(Saved data entries)
*** Block opens ***
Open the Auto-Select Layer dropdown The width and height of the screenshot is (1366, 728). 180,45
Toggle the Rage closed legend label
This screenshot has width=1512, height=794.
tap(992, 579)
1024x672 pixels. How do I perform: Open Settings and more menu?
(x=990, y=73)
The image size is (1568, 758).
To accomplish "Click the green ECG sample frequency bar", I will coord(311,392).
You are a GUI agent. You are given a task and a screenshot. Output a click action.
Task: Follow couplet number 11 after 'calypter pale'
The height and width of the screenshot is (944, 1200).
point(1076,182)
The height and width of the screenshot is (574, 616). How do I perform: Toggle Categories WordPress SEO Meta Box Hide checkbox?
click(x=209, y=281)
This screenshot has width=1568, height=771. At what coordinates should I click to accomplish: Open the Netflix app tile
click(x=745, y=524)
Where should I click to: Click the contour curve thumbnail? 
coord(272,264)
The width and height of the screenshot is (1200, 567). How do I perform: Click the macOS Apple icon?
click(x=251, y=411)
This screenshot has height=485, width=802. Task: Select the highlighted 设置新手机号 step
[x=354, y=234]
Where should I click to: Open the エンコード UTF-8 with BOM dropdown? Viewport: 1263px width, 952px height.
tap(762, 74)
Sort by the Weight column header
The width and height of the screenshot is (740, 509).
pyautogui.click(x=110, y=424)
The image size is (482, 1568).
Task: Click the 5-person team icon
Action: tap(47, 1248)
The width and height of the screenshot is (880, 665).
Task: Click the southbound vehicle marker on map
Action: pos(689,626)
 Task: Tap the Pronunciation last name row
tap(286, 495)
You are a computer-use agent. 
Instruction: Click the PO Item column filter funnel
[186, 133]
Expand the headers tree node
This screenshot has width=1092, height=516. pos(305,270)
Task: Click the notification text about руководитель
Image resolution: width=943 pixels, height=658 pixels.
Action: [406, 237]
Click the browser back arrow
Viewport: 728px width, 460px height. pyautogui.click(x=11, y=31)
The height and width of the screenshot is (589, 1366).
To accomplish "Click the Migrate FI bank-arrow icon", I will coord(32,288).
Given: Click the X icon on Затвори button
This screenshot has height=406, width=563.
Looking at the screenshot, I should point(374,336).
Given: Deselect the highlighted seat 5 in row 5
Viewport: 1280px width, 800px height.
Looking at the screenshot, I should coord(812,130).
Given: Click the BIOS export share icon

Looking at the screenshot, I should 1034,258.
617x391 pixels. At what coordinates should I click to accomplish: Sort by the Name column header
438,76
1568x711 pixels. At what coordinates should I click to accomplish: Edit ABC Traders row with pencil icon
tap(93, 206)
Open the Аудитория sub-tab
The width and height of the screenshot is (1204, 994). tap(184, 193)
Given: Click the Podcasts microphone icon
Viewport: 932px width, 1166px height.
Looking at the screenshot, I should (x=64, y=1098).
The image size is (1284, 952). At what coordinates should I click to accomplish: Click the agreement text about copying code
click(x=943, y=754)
*** Block closes ***
Write out, exactly as they appear, the lines from the one containing "Click the browser back arrow" through the last line of the records above, both included, and nothing more.

### Result of this task
Click the browser back arrow
Viewport: 728px width, 460px height. pyautogui.click(x=11, y=31)
The height and width of the screenshot is (589, 1366).
To accomplish "Click the Migrate FI bank-arrow icon", I will coord(32,288).
Given: Click the X icon on Затвори button
This screenshot has height=406, width=563.
Looking at the screenshot, I should point(374,336).
Given: Deselect the highlighted seat 5 in row 5
Viewport: 1280px width, 800px height.
Looking at the screenshot, I should coord(812,130).
Given: Click the BIOS export share icon

Looking at the screenshot, I should 1034,258.
617x391 pixels. At what coordinates should I click to accomplish: Sort by the Name column header
438,76
1568x711 pixels. At what coordinates should I click to accomplish: Edit ABC Traders row with pencil icon
tap(93, 206)
Open the Аудитория sub-tab
The width and height of the screenshot is (1204, 994). tap(184, 193)
Given: Click the Podcasts microphone icon
Viewport: 932px width, 1166px height.
Looking at the screenshot, I should (x=64, y=1098).
The image size is (1284, 952). At what coordinates should I click to accomplish: Click the agreement text about copying code
click(x=943, y=754)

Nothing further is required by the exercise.